I often have conversations with clients about competition in polyamorous relationships. The notion of “I have to do [insert activity] because that’s what my partner is doing.” They believe things have to be equal all of the time. Any sense of imbalance means something is wrong, right?
When this situation comes up, it’s best to immediately talk about what’s going on and create a healthy way to address it.
Here are some tips on how to deal with competition in poly relationships:
Drop anchor, get centered, and ground yourself to what is happening in the here and now. Take ten deep breaths. With each inhalation and exhalation, allow the sensations in your body to come alive. Be curious. Listen to what your body is saying, “my skin is warm, my chest feels tight, my jaw aches.” Be a silent witness to your experience, and BREATHE. Allow your body to settle. See what feelings you can identify. See what thoughts and stories are brewing. Just witness. Let go of attachment to meaning. Let go of any judgment. Get present, listen, and watch.

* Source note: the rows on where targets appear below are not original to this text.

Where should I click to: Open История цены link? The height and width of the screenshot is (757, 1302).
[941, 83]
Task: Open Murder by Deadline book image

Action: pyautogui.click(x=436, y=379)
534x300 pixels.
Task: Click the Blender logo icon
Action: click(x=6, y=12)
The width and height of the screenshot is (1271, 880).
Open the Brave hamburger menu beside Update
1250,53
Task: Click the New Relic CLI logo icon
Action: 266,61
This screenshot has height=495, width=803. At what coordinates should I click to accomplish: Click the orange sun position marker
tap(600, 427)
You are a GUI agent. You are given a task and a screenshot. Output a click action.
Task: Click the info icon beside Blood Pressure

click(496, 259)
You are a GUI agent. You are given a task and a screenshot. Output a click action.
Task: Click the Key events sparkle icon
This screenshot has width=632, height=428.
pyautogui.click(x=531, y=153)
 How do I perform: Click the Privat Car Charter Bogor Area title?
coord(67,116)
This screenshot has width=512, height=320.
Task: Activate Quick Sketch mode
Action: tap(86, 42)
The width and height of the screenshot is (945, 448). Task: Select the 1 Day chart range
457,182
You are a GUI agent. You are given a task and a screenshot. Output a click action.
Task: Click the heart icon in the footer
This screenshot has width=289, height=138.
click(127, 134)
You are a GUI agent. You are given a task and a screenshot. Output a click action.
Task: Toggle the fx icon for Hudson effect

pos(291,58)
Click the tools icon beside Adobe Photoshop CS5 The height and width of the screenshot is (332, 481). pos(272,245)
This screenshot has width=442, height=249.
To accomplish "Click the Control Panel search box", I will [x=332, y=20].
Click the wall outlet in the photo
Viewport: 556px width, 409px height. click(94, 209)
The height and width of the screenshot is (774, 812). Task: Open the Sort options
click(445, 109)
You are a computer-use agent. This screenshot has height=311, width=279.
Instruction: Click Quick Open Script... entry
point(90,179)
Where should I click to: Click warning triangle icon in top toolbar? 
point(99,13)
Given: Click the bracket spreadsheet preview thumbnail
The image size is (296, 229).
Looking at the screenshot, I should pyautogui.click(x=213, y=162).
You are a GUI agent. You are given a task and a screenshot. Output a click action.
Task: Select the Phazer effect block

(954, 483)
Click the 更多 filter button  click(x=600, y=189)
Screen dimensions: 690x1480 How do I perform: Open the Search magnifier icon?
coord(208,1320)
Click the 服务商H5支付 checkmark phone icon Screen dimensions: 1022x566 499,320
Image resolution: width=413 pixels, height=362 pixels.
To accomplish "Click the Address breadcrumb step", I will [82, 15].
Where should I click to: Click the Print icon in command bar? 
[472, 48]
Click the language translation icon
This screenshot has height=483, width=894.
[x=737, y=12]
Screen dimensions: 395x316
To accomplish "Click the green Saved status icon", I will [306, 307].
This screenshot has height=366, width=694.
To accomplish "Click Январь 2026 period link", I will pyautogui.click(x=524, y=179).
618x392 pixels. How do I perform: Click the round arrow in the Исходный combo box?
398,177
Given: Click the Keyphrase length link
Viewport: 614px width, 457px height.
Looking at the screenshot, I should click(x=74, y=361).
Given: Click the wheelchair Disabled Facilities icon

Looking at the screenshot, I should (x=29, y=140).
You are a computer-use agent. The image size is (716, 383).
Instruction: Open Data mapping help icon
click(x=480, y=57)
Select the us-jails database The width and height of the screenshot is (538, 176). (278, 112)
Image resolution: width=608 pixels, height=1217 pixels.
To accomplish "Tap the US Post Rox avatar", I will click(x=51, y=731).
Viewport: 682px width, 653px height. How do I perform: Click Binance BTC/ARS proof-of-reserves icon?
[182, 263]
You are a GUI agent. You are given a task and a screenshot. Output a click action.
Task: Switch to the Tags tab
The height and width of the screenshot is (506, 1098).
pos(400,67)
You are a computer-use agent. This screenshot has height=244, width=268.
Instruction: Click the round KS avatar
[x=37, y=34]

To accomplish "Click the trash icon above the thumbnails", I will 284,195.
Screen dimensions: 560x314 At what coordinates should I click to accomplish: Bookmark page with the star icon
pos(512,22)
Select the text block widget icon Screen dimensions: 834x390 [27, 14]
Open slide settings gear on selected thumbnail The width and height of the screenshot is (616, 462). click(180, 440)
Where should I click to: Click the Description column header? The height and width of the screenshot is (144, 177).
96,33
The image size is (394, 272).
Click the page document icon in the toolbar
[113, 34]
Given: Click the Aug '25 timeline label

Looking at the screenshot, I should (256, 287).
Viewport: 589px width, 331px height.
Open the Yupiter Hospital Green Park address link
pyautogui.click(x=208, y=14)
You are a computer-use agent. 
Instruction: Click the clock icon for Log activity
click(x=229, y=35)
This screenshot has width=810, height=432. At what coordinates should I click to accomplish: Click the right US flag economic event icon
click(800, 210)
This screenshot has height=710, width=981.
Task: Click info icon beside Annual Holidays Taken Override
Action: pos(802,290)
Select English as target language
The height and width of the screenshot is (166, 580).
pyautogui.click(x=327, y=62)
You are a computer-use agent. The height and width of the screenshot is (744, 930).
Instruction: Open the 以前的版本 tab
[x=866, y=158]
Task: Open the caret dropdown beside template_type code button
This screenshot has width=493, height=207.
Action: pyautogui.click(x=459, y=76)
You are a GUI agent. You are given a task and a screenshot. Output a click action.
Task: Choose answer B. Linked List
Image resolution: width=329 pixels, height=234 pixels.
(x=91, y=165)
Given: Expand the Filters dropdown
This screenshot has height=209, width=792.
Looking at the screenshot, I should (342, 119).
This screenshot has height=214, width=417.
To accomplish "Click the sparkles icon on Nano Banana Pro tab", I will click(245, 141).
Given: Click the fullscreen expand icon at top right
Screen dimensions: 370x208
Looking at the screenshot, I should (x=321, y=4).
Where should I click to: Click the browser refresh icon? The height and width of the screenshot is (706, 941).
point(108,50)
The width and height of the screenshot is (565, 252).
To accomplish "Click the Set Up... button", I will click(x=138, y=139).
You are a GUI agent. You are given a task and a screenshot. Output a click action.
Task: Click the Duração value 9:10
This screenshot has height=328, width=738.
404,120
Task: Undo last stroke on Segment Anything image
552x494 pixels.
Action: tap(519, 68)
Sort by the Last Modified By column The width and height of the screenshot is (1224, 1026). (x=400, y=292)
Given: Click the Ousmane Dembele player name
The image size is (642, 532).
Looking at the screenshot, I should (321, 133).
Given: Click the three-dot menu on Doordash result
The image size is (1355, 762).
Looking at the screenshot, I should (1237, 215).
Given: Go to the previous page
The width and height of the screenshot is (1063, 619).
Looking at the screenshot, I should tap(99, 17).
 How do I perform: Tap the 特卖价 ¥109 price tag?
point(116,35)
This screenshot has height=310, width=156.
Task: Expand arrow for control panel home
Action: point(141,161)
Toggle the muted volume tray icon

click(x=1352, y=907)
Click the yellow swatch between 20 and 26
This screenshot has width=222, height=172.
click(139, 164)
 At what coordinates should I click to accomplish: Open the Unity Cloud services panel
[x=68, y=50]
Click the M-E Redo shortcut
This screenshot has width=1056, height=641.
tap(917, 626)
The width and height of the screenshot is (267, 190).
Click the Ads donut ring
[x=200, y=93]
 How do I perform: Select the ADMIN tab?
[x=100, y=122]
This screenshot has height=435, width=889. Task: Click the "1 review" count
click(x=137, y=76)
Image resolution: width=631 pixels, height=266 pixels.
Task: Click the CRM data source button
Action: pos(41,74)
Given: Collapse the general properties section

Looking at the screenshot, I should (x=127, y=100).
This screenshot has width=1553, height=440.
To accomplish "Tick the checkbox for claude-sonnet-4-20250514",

If you are with someone when these feelings come up. Reach out to them. Invite a loving presence to hold space for you as you move through this energy. Make a request: “I’m wondering if you’d be willing to sit with me for a few minutes. I’m experiencing [sensation, feeling, emotion], and I’d love to work through it while staying in connection with you. Would you be willing to sit with me? Wait for their response. Breathe. You’ve taken a very powerful step in asking for support. Stay with yourself as you wait for a response. Put your hand on your heart to help you stay present. More often than not, when you address someone in this way, the person you are with will welcome spending some time with you. And if they are unable to, there’s probably is a good reason, and they will tell you. Stay present.
Sit face to face. Make eye contact. Breathe. Allow yourself and the person you are with to feel the energetic quality of the connection. This is, in and of itself, is an amazing practice, and can allow great healing to occur. The act of seeing and being seen is very powerful. You may want to physically connect with someone. You may not. What’s important here is for you to feel comfortable and safe in this connection. Let yourself be with this person.
This is where we use words. Keep it simple, keep it clear. Use the observing mind to describe your experience in words. For example: “I’m aware that I am feeling this tightness in my chest. I think I might be feeling that competitive energy. I’m familiar with this energy and it feels like it has to do with competition. I don’t like it, and it’s here. I just want to name it, so it can be seen. I’m not asking you to change anything. I just want to let this out, so that I can work through this, in a way that will serve us both.” Again, keep it short. Keep it present. Keep it real. Refrain from going into any story. There may be time for the story later. But to begin, keep it simple.
Ask for impact
Ask for feedback. Ask for support. Now that you have this person’s attention, ask for their support. If we approach our loved ones with sincere desire to be who we are, without asking them to change who they are, then magic unfolds.
Chances are, if you follow the above 4 steps, you will have created yourself a safe place to move through whatever energy you are feeling.